— CHALLENGE 1 —
Count how many lines in the rows contain the word "This", matching case exactly, and reply with the number alone.

Tio Kiko not only had the right pitch when he played those cha chas in his trumpet.

But to hear him say it: he had to pitch (audition they call in show biz) for every gig.  On days when he had an audition, he would leave the barbershop earlier, leaving his compadre Pablo (the one with the dyed jet black hair and a cigar bigger than Kiko’s trumpet) in charge.  Off he would venture into that Miami Beach that no longer exists where the average age of a snowbird was about 65—-when 65 was triuly 65, I may add!  But I would accompany Tio Kiko to some of his gigs, and was always fascinated by how American octogenarians would try to do the cha cha. I found it funny and it is too bad we did not have iPhones with cameras then.

You have to try for every gig,“ Tio Kiko would say. “Sometimes you get it, sometimes you don’t”.

What great lessons from Tio Kiko.

In this business of ours, we do a lot of pitching too.

But it was not always that way.  In the early days of “newspaper design” as a discipline that consultants were hired to execute (late 1970s), a publisher would decide to do a redesign, and he/she already had an idea of which newspaper design guru he wanted to utilize—-not that there were as many as today.

For the first time of my career as a consultant I thought Tio Kiko did not have it right, no competition for newspaper design consultants. Perhaps in the world of musicians and actors, but not for us in newspaper design.

But, oh, all of that changed dramatically as more newspaper design consultants set up shop——many of them the same students we had trained at colleges, universities or at places like API or Poynter.

Good thing. This is America, land where competition thrives, and the best person wins.  Tio Kiko had it right.

But with each pitch comes anxiety, fear, the nervous stomach, the night before with little sleep for some, and, of course, that big red sign we all hate to see in front of our faces: rejection.

And not all pitches are the same.

Some pitches require that we come armed with about 10 pages of how we would proceed to design this particular publication. Usually a fee is charged for that, but one always wonders if any of the ideas stay in the background for “future referrals”.

— EXCERPTED DATA —
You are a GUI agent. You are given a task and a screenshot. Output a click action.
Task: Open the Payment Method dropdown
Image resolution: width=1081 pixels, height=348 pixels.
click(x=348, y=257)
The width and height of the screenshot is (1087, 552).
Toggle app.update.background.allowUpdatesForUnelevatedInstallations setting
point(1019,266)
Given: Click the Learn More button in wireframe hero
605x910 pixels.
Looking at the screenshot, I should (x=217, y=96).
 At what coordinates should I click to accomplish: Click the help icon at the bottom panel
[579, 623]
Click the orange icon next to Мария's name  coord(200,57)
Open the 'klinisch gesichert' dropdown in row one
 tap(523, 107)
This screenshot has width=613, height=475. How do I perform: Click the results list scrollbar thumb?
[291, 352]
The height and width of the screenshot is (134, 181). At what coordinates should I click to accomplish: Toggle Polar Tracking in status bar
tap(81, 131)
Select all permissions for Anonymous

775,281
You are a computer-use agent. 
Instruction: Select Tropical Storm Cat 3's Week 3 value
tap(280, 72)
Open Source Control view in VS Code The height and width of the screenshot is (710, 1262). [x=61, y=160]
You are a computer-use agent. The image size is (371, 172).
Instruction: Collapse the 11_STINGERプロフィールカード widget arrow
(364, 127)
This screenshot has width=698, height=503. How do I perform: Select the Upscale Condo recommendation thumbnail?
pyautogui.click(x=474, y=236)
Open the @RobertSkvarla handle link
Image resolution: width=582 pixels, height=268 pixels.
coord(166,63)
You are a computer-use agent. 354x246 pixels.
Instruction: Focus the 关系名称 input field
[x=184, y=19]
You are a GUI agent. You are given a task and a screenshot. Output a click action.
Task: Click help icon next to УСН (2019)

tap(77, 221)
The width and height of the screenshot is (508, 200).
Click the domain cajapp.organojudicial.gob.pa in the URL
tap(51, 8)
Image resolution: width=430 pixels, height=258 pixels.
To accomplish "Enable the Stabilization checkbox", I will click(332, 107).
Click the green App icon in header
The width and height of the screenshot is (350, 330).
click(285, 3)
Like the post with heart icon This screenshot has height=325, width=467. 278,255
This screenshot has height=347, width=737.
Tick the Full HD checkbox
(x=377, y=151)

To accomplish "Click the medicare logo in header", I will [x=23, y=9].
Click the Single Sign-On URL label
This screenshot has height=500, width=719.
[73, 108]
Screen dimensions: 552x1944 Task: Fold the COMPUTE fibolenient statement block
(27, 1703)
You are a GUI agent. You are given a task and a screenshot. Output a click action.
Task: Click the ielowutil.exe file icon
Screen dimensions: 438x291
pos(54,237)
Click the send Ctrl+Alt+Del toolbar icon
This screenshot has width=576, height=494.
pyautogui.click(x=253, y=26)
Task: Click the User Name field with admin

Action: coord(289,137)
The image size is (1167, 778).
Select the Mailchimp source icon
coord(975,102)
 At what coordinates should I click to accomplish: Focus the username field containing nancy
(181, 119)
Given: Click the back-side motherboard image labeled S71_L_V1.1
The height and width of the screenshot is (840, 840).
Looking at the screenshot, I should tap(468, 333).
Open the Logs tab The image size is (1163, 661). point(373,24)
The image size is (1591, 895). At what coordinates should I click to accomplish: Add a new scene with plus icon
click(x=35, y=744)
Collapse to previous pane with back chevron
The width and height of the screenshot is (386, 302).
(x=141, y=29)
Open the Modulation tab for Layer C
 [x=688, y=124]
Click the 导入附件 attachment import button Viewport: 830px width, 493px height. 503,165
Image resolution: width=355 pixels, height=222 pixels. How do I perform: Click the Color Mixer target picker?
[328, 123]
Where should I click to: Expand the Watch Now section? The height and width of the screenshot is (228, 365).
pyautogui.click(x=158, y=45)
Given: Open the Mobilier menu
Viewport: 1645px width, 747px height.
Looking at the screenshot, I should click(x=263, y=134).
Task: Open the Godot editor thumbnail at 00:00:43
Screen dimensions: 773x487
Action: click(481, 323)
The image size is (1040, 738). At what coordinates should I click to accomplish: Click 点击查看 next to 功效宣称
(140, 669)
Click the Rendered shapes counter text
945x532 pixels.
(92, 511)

— CHALLENGE 2 —
Write out the passage of the essay on pitching that opens with the words "But, oh, all" and closes with "pitches are the same.", switching "rejection" to "refusal".

— TASK RESPONSE 1 —
6

— TASK RESPONSE 2 —
But, oh, all of that changed dramatically as more newspaper design consultants set up shop——many of them the same students we had trained at colleges, universities or at places like API or Poynter.

Good thing. This is America, land where competition thrives, and the best person wins.  Tio Kiko had it right.

But with each pitch comes anxiety, fear, the nervous stomach, the night before with little sleep for some, and, of course, that big red sign we all hate to see in front of our faces: refusal.

And not all pitches are the same.